Features include static typing with no compiler for quicker turnaround and a smoother coding process; a strict safety policy; and a garbage collector for complicated resources.

“Against other interpreted languages, Lily is the only language that can print ‘Hello world’ in under 8KB of memory. The closest that any other language comes is Lua, which does it in nearly 30KB,” said Adkins. “This has implications in startup time: Lily can boot and get started faster than other interpreted languages because there’s less memory to allocate. If you’re in a space where you have low memory, and you need a scripting language, Lily’s a good fit.”

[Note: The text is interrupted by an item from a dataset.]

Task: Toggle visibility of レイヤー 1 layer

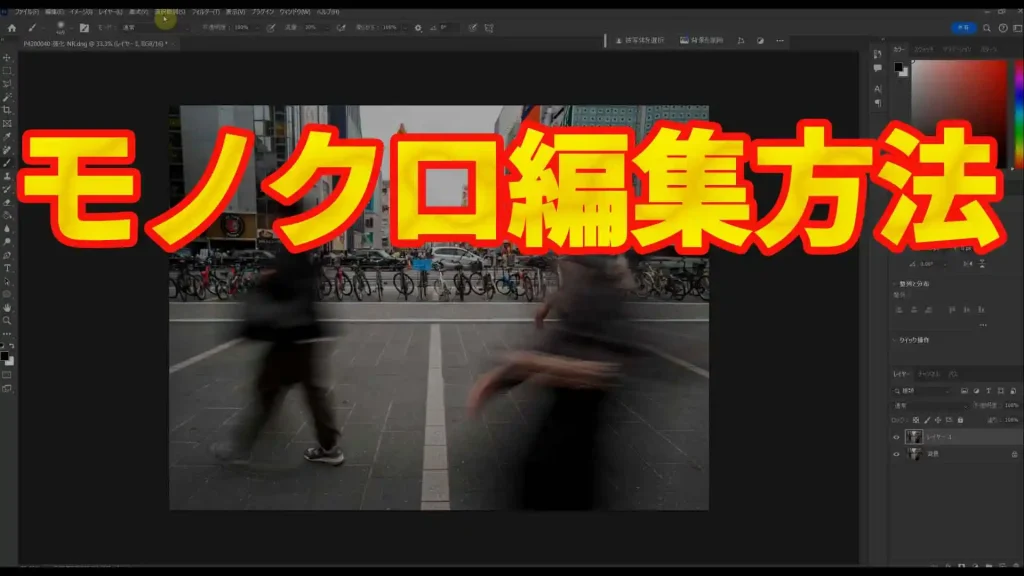Action: tap(896, 437)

Adkins hopes in the future he can expand the language and grow a team to help develop and manage the programming language. In addition, he is working on improving Lily’s strings, releasing updates every three months, and looking into APIs necessary to get it into the game development space. “I think Lily’s expressiveness, safety, and low memory use are extremely compelling reasons to use it,” he said.

Lily can run standalone or from a Web server, and eventually as a scripting language in a game.

“Remember that Lily is statically typed. It knows the type of every single last little thing that exists. What’s really, really cool about this is that Lily is smart enough to know when you’re going to use something,” Adkins said.